>> begin RECORDS SHOWN

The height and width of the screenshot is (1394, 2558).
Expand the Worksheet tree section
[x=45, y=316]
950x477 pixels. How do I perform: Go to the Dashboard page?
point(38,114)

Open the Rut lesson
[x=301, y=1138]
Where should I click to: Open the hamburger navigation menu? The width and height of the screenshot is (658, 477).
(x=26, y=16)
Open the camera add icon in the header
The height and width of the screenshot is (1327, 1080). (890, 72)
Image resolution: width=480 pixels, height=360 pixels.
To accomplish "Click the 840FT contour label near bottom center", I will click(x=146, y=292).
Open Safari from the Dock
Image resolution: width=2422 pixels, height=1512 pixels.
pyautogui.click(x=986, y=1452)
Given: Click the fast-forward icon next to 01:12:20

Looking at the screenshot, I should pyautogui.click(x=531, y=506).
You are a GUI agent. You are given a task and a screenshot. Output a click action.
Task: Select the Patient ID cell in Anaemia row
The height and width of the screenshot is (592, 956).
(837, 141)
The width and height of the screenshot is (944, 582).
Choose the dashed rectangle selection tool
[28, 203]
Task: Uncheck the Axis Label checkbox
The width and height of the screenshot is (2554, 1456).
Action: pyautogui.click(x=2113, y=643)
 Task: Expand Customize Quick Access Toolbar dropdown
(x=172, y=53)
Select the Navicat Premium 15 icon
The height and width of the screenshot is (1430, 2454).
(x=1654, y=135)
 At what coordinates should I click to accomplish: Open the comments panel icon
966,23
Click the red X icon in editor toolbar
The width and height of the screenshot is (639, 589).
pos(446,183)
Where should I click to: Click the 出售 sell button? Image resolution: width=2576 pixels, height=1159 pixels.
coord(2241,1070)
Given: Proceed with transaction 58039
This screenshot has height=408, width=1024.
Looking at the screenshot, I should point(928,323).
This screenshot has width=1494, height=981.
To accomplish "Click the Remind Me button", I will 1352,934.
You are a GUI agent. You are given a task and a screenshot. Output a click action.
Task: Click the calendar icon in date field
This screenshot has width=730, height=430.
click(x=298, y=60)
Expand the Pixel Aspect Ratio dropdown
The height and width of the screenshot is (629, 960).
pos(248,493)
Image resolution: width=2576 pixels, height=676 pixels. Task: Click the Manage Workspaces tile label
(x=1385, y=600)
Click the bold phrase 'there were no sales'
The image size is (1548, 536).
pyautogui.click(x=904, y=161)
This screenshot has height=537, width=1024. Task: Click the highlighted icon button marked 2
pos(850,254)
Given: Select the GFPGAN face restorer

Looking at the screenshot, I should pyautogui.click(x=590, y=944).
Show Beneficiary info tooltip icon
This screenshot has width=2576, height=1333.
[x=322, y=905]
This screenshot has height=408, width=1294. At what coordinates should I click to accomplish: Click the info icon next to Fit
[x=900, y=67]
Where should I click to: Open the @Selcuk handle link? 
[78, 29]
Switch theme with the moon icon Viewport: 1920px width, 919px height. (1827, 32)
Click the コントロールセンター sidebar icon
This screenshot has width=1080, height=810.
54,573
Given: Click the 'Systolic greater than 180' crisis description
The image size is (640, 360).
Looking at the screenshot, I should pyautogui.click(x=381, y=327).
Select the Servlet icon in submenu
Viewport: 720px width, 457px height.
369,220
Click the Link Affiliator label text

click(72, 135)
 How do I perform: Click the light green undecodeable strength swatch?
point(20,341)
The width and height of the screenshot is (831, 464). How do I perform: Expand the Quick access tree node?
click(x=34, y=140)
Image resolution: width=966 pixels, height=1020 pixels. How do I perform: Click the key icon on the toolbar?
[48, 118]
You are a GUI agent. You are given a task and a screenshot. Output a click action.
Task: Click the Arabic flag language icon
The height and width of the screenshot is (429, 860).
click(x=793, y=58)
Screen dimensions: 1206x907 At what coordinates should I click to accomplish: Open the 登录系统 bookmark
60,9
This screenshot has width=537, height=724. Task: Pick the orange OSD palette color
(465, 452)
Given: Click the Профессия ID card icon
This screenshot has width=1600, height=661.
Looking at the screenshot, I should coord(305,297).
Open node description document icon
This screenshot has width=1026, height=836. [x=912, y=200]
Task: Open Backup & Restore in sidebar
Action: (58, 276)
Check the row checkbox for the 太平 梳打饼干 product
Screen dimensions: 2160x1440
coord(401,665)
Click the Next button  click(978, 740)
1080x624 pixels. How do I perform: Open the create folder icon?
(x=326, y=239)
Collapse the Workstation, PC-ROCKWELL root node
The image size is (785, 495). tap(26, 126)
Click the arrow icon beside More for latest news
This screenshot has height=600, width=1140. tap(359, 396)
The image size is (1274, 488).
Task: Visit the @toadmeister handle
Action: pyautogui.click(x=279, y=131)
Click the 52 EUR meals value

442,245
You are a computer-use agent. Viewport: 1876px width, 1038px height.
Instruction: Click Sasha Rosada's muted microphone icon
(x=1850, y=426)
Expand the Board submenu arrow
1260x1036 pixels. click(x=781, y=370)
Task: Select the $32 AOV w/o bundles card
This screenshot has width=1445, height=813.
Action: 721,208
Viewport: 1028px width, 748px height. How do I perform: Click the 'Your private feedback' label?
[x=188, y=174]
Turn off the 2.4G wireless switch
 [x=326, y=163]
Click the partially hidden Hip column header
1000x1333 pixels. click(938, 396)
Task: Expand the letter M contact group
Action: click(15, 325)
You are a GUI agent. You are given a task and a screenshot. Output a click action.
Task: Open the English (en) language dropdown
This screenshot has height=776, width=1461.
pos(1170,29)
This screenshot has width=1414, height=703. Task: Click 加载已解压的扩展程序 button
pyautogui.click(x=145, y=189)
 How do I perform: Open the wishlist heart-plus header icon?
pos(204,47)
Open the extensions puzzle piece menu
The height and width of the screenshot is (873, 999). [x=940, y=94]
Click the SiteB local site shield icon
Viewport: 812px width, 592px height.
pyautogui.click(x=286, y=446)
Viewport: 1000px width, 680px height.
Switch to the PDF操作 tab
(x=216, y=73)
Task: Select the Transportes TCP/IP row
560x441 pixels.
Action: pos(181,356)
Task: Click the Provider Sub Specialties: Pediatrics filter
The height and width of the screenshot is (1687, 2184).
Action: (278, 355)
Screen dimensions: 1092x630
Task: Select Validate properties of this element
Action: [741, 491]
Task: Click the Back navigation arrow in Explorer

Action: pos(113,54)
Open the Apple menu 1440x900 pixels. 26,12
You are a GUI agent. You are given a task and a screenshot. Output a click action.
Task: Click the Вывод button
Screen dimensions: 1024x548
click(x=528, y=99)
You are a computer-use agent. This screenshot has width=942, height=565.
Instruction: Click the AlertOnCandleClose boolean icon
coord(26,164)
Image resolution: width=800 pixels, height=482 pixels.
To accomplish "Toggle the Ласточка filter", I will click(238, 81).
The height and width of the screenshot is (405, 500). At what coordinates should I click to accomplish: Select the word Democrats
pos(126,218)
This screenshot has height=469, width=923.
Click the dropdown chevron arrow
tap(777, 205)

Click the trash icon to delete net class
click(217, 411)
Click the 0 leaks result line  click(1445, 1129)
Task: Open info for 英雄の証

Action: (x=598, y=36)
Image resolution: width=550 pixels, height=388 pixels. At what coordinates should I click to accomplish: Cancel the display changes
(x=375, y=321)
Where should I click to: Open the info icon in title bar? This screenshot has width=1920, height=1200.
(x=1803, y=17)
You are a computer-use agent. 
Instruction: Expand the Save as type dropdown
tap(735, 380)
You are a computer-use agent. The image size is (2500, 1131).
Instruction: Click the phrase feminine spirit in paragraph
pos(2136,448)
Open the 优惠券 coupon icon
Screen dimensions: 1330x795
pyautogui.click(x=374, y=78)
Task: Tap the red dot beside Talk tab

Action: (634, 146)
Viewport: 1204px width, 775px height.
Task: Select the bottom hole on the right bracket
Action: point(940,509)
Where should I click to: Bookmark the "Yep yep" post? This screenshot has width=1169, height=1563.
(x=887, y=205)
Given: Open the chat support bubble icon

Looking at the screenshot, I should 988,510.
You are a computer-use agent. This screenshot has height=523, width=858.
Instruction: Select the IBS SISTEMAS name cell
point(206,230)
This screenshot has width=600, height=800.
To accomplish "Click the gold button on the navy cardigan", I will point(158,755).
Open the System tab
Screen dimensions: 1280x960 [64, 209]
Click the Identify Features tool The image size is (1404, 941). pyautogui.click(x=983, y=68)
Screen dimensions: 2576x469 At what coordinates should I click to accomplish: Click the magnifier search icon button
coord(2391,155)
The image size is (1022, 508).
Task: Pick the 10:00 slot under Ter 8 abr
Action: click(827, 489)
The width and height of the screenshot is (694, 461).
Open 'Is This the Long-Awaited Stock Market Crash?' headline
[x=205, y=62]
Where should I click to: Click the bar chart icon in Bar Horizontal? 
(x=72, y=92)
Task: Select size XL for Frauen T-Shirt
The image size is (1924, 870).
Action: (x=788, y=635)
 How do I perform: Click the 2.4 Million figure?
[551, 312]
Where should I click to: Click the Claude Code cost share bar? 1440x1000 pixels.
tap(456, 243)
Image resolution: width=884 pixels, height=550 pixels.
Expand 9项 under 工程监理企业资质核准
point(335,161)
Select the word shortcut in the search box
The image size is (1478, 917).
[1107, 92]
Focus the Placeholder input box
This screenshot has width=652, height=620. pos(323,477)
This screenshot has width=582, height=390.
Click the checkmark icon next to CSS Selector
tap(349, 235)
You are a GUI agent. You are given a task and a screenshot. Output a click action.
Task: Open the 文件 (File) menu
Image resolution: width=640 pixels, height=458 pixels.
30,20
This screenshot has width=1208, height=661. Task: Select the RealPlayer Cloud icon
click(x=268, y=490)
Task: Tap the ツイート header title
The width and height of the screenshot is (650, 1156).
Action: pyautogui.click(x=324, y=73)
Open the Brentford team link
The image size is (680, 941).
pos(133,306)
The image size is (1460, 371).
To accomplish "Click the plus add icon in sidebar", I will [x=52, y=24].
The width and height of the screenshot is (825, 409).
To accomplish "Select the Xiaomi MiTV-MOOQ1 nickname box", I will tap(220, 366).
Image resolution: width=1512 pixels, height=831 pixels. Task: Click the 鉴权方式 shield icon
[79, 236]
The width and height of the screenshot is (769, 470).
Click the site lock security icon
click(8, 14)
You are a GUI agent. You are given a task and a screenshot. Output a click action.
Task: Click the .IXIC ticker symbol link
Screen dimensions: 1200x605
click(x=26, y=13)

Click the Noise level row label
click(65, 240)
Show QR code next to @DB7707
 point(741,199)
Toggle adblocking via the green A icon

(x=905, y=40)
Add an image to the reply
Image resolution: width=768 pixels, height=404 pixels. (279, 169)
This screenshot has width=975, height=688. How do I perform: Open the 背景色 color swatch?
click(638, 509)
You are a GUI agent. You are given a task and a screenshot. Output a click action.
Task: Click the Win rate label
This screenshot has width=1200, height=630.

>> end RECORDS SHOWN

* **SET PROBLEM**:
Reproduce everything above from the line containing "Turn off the 2.4G wireless switch" down to the line containing "The height and width of the screenshot is (873, 999).", including both of those lines.

* **TASK RESPONSE**:
Turn off the 2.4G wireless switch
 [x=326, y=163]
Click the partially hidden Hip column header
1000x1333 pixels. click(938, 396)
Task: Expand the letter M contact group
Action: click(15, 325)
You are a GUI agent. You are given a task and a screenshot. Output a click action.
Task: Open the English (en) language dropdown
This screenshot has height=776, width=1461.
pos(1170,29)
This screenshot has width=1414, height=703. Task: Click 加载已解压的扩展程序 button
pyautogui.click(x=145, y=189)
 How do I perform: Open the wishlist heart-plus header icon?
pos(204,47)
Open the extensions puzzle piece menu
The height and width of the screenshot is (873, 999). [x=940, y=94]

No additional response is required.